Rated at 6.2/2.6GB/s and 1000/180k IOPS for the PM1725a at all capacities, these are real enterprise drives, and could compete with much more recent PCIe 4.0 m.2 drives. They do need 25W to achieve these speeds, but that’s standard for this segment.

This drive also supports NVMe namespaces36, which allows the creation of virtual block devices within a single NVMe drive. This can be very useful for virtualization, when one drive needs to be split up between multiple VMs. Namespaces allow different sections of the drive to be passed through to different VMs directly as a PCIe device, without having to create VHD files and push everything through a software layer, which only adds extra overhead and complexity.

Some more eye candy

The below is an 11TB Micron 9200 Eco. Released in Q3 of 2017, these jump ahead of the timeline a bit, but since the internals of the drive are very fascinating, I wanted to include it somewhere. The drive uses 3D TLC flash and is rated at 3.5/3.5GB/s and 840/130k IOPS, which pretty much saturates a 4-lane PCIe 3.0 connection. The controller itself actually has an 8-lane interface, but the U.2 interface of this particular drive only allows the use of half the avaiable lanes.

An 11TB Micron 9200 Eco

The Micron 9200 series was also available in two other lines, the PRO and the MAX. The ECO drives were aimed at read-intensive workloads, whereas the PRO was for mixed use and MAX was for write-intensive use.
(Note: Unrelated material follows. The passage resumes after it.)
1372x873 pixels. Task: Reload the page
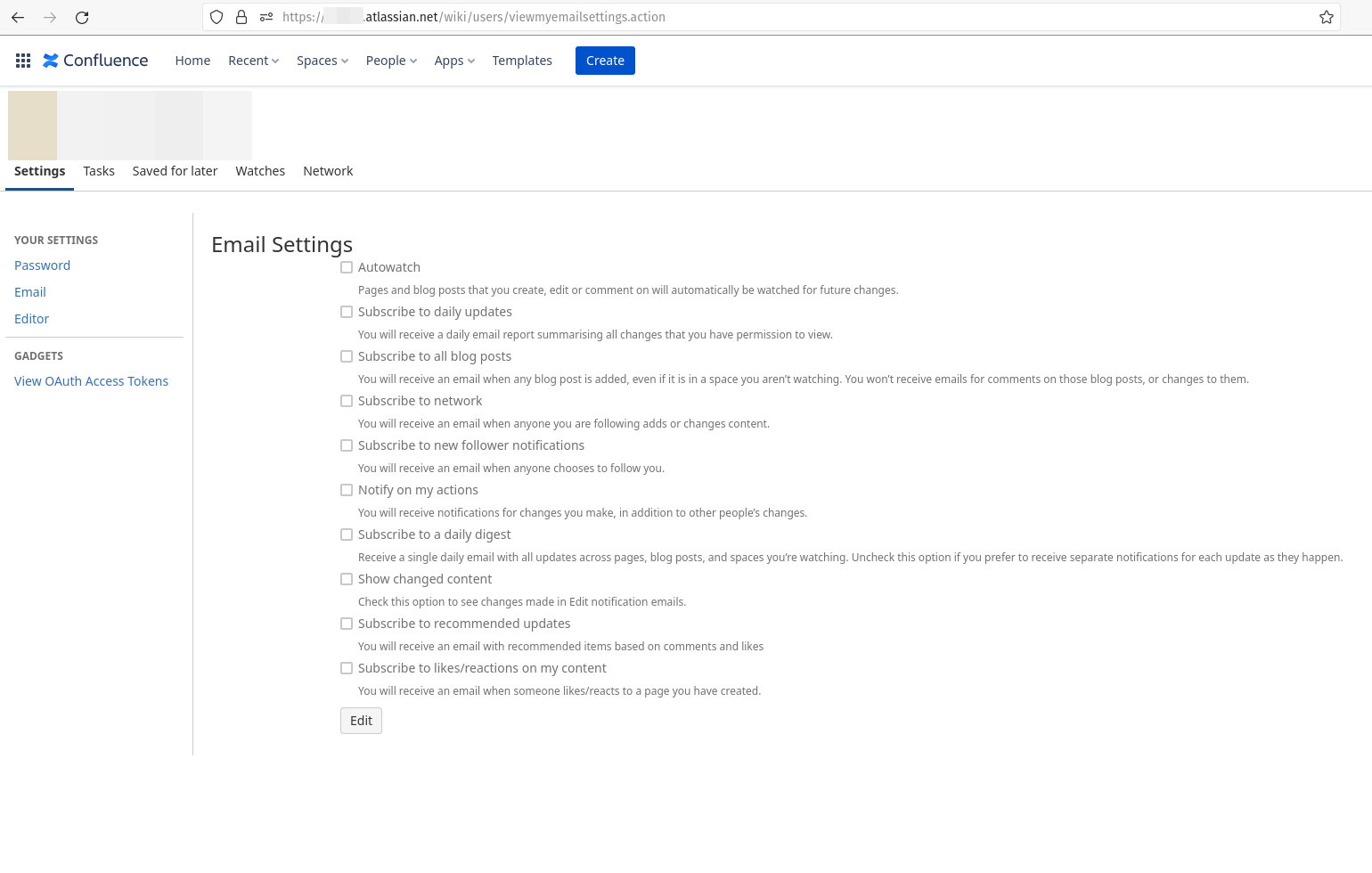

They had increasingly more over-provisioning

Since this is Micron’s crème de la crème, it supports PLP, flex capacity, which is a way to manually adjust the amount of over-provisioning of a given drive, increasing endurance in lieu of some of the capacity, so one could technically turn a PRO drive into a MAX drive by increasing the size of the spare area.

The internals of a 9200-series drive, from ChipHell

The controller is a 32-channel PM8607 NVMe2016 from Microsemi37, paired with 32 NAND packages and nine DDR3 packages with ECC support. Most of the NAND is on a daughterboard, which uses a flat ribbon cable to connect to the main PCB. This two-board design is very common in 15mm 2.5″ drives.

The daughterboard with the supplementary NAND, from ChipHell

The drive itself uses a lot of power, which shouldn’t be a surprise. That controller is as big as a smaller GPU. A fun fact however is that the manual states that “The 9200 is not intended to be a bootable device. Boot functionality is not validated by Micron, and any use in this manner is done at the user’s own risk.” I love it. It clearly states that they can’t be arsed to support boot issues and to be fair, they really shouldn’t. If someone has the money to buy one of these, they should be able to throw in a SATA drive as well to boot from. Oh, and by the way, it does show up in the boot menu, so I’m quite certain it woudl work just fine, but who in their right mind would use an 11TB drive to boot from?